Recently, a multidisciplinary research team led by Prof. Song Gao (Geography) who serves as the Principal Investigator (PI) and collaborates with three other Co-PIs at UW-Madison: Prof. Kaiping Chen (Life Sciences Communication), Prof. Qin Li (Mathematics), and Prof. Jonathan Patz (Population Health Sciences), was awarded a new NSF RAPID grant in response to the COVID-19 pandemic. The project title is: “Geospatial Modeling of COVID-19 Spread and Risk Communication by Integrating Human Mobility and Social Media Big Data”.
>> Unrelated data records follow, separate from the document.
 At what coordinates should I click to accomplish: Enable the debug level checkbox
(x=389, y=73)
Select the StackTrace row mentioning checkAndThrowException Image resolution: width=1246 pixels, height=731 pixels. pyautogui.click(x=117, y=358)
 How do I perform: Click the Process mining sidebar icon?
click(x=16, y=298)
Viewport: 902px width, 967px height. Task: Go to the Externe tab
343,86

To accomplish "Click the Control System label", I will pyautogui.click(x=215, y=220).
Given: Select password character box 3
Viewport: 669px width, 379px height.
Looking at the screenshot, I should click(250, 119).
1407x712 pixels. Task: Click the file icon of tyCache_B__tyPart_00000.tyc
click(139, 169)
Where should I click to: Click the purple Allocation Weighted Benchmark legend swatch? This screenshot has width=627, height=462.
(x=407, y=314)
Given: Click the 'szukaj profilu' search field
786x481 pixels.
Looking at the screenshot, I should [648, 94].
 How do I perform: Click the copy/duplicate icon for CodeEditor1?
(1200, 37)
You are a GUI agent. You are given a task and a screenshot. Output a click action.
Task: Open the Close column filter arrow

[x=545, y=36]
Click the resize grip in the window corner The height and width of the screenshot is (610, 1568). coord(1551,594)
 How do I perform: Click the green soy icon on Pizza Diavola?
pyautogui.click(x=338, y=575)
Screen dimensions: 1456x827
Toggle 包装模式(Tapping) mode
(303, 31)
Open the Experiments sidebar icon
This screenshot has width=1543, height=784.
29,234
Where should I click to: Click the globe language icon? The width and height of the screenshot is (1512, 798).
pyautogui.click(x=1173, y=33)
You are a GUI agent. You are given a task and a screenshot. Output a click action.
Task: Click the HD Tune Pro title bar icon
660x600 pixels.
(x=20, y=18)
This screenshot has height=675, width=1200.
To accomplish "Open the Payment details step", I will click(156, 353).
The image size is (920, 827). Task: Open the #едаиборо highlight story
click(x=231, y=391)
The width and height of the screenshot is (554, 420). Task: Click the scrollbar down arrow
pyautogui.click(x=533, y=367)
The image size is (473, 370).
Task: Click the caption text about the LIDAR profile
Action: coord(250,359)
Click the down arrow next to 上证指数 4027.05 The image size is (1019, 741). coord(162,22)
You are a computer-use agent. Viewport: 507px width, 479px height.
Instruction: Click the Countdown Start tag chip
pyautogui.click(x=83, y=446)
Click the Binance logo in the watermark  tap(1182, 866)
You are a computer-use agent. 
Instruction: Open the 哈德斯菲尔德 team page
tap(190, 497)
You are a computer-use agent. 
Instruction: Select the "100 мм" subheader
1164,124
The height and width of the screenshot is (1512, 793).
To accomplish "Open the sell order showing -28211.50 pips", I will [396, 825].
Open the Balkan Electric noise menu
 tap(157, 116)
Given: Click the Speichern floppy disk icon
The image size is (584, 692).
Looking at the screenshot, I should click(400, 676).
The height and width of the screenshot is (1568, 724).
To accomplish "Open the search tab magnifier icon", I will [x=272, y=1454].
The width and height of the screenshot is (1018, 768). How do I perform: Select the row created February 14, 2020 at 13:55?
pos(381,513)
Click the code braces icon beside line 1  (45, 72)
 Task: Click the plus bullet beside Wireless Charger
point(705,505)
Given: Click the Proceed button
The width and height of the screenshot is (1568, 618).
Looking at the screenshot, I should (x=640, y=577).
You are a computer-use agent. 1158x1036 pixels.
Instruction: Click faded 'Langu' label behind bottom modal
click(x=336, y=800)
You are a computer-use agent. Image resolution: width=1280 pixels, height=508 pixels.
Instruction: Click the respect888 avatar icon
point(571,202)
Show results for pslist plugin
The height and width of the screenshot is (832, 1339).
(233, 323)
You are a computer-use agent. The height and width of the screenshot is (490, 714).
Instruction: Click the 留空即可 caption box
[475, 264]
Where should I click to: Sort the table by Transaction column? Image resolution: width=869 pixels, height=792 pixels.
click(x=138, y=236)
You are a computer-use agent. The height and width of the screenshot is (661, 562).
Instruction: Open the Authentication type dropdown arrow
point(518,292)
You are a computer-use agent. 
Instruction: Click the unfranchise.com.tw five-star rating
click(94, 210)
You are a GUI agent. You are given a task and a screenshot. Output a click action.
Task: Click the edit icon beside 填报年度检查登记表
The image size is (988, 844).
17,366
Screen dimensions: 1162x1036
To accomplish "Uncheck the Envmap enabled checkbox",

This project will investigate the gap between the science of epidemic modeling and risk communication to the general public in response to the COVID-19 pandemic. With the rapid development of information, communication, and technologies, new data acquisition and assessment methods are needed to evaluate the risk of epidemic transmission and geographic spreading from the community perspective, to help effectively monitor social distancing policies, and to understand social disparities and environmental contexts in risk communication. This project will make theoretical, methodological, and practical contributions that advance the understanding of the COVID-19 spread across both time and space. The communication aspects of this research will serve to educate communities about the science, timing, and geography of virus transmission in order to enhance actions for addressing such global health challenges. This project explores the capabilities and potential of integrating social media big data and geospatial artificial intelligence (GeoAI) technologies to enable and transform spatial epidemiology research and risk communication. Results will be disseminated broadly to multiple stakeholder groups. Further, this project will support both researchers and students from underrepresented groups, broadening participation in STEM fields. Lastly, the Web platform developed in this project will serve as an education tool for students in geography, communication, mathematics, and public health, as well as for effectively engaging with communities about the science of COVID-19.
Past health research mainly focuses on quantitative modeling of human transmission using various epidemic models. How to effectively communicate the science of an epidemic outbreak to the general public remains a challenge. When an epidemic outbreak occurs without specific controls in place, it can be particularly challenging to improve community risk awareness and action. The research team, composed of experts from geography, mathematics, public health and life sciences communication will (1) develop innovative mathematical predictive models that integrate spatio-temporal-social network information and community-centered approaches; (2) integrate census statistics, human mobility and social media big data, as well as policy controls to conduct data-synthesis-driven and epidemiology-guided risk analysis; And (3) utilize panel surveys and text mining techniques on social media data for better understanding public awareness of COVID-19 and for investigating various instant message and visual image strategies to effectively communicate about risks to the public. The results of this project will lead to a better understanding of the geography and spread of COVID-19. Additionally, it is expected that the methods developed in this project can be applied to mitigate the outbreak risks of future epidemics.
The research team will also collaborate with The Wisconsin State Cartographer’s Office (SCO), The Wisconsin Department of Health Services (DHS), The American Family Insurance Data Science Institute (DSI), and The Global Health Institute (GHI).